Knative prioritizes ECS instances for scale-up. When the maximum number of pods is exceeded or ECS resources are insufficient, ECIs are used to create pods.

During the scale-down process, pods on ECIs are preferably deleted.

GPU Sharing

Empowered by the GPU sharing feature of Container Service for Kubernetes (ACK), Knative Services can make full use of the GPU memory isolation capability of cGPU to improve GPU resource utilization.

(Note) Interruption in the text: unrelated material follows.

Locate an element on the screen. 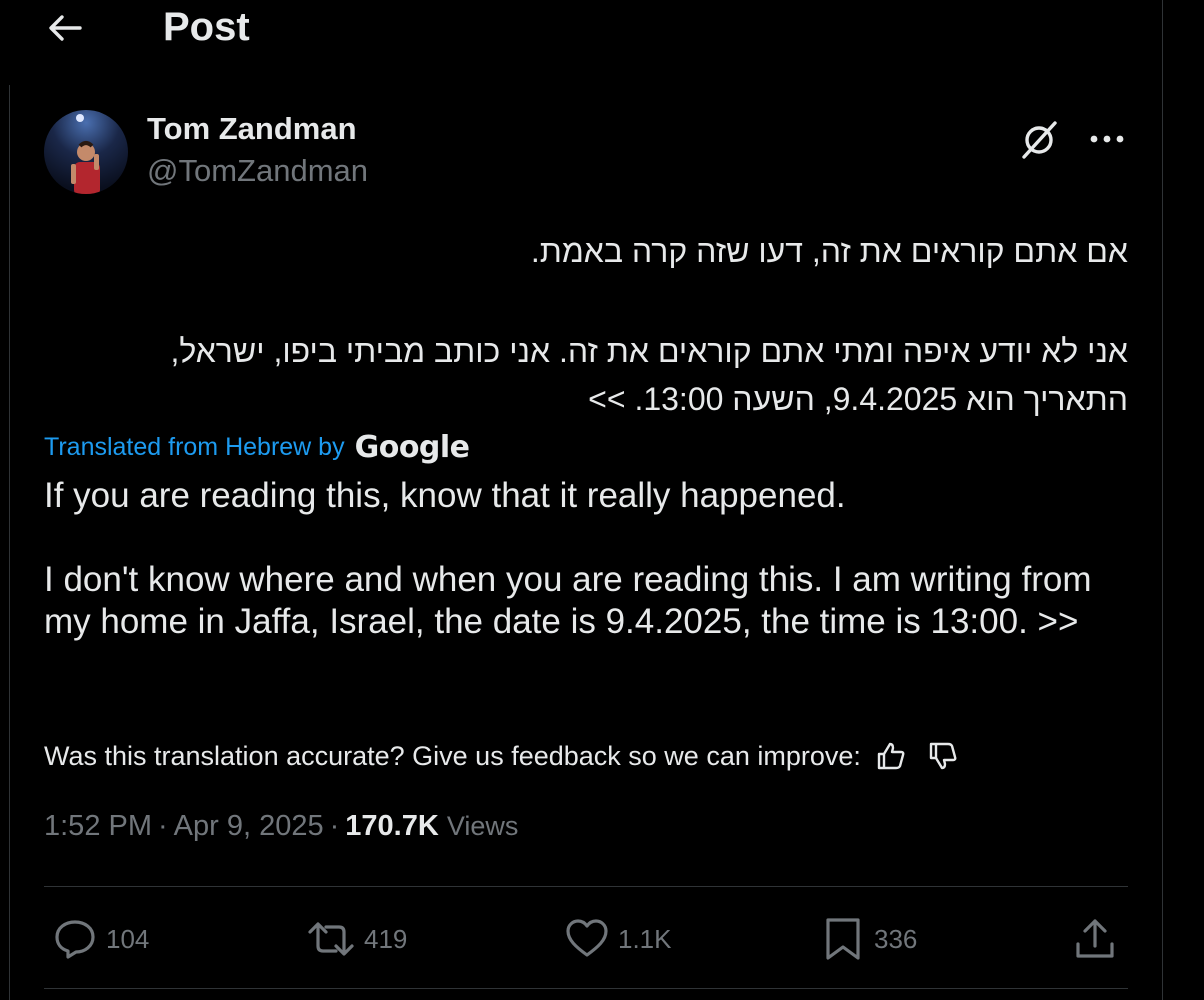 The width and height of the screenshot is (1204, 1000). share-button is located at coordinates (1099, 939).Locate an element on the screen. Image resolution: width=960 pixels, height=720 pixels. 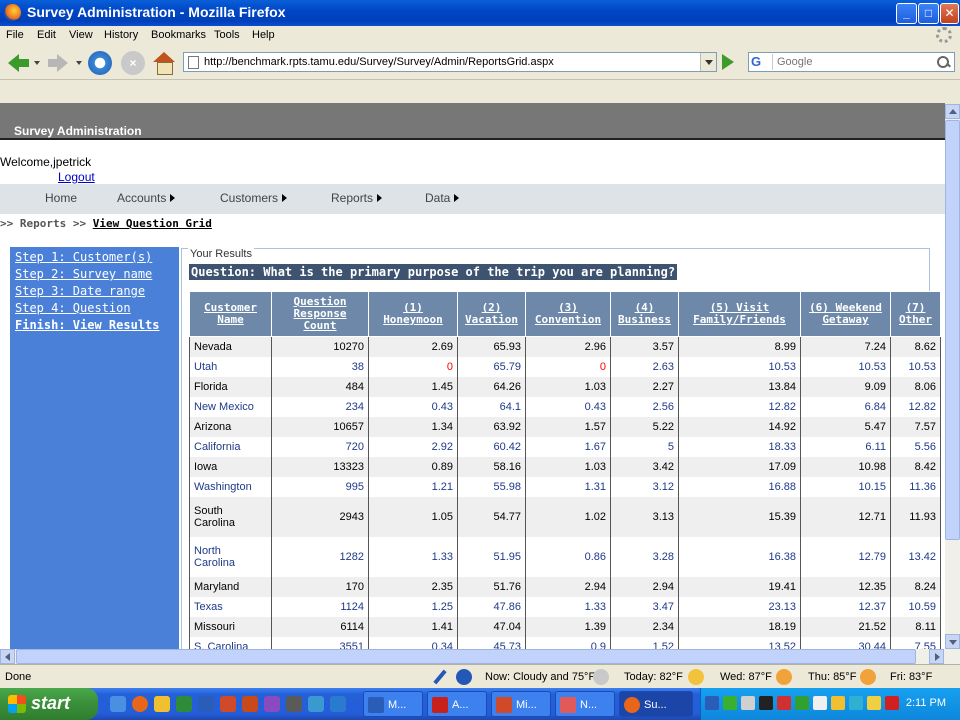
quicklaunch-powerpoint-icon is located at coordinates (228, 704).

To share GPUs in Knative, you need only to set limits by specifying the aliyun.com/gpu-mem parameter for the Knative Service.

Example:

apiVersion: serving.knative.dev/v1
kind: Service
metadata:
  name: helloworld-go
  namespace: default
spec:
  template:
    spec:
      containerConcurrency: 1
      containers:
      - image: registry-vpc.cn-hangzhou.aliyuncs.com/demo-test/test:helloworld-go
        name: user-container
        ports:
        - containerPort: 6666
          name: http1
          protocol: TCP
        resources:
          limits:
            aliyun.com/gpu-mem: "3"

Observability

Enable Queue-Proxy Container Logs

In queue-proxy container logs, you can check whether the request is successful. In case of failure, you can locate the cause. To enable queue-proxy container logs, use the following method:

apiVersion: v1
kind: ConfigMap
metadata:
  name: config-observability
  namespace: knative-serving
data:
  logging.enable-request-log: "true"
  logging.request-log-template: '{"httpRequest": {"requestMethod": "{{.Request.Method}}", "requestUrl": "{{js .Request.RequestURI}}", "requestSize": "{{.Request.ContentLength}}", "status": {{.Response.Code}}, "responseSize": "{{.Response.Size}}", "userAgent": "{{js .Request.UserAgent}}", "remoteIp": "{{js .Request.RemoteAddr}}", "serverIp": "{{.Revision.PodIP}}", "referer": "{{js .Request.Referer}}", "latency": "{{.Response.Latency}}s", "revisionName": "{{.Revision.Name}}", "protocol": "{{.Request.Proto}}"}, "traceId": "{{index .Request.Header "X-B3-Traceid"}}"}'

Log example:

{"httpRequest": {"requestMethod": "GET", "requestUrl": "/fr", "requestSize": "0", "status": 502, "responseSize": "17", "userAgent": "Mozilla/5.0 (Macintosh; Intel Mac OS X 10_15_7) AppleWebKit/537.36 (KHTML, like Gecko) Chrome/124.0.0.0 Safari/537.36", "remoteIp": "10.111.162.1:40502", "serverIp": "10.111.172.168", "referer": "", "latency": "9.998150996s", "revisionName": "demo-00003", "protocol": "HTTP/1.1"}, "traceId": "[]"}

Enable Prometheus Dashboards

Knative provides out-of-the-box Prometheus dashboards. You can view the number of requests, request success rate, pod scaling trend, RT response latency, number of concurrent tasks, and resource utilization.

Based on this information, you can determine the optimal scaling metric configuration during the testing phase. For example, based on the acceptable RT response latency, you can determine the maximum number of concurrent tasks handled by a pod, and adjust the concurrency and scaling configuration for optimal performance.

Summary

The combination of serverless computing and AI brings many benefits, especially in scenarios in which high elasticity, fast iteration, and low cost are required. Knative, the most popular open source serverless application framework in the CNCF community, offers these capabilities.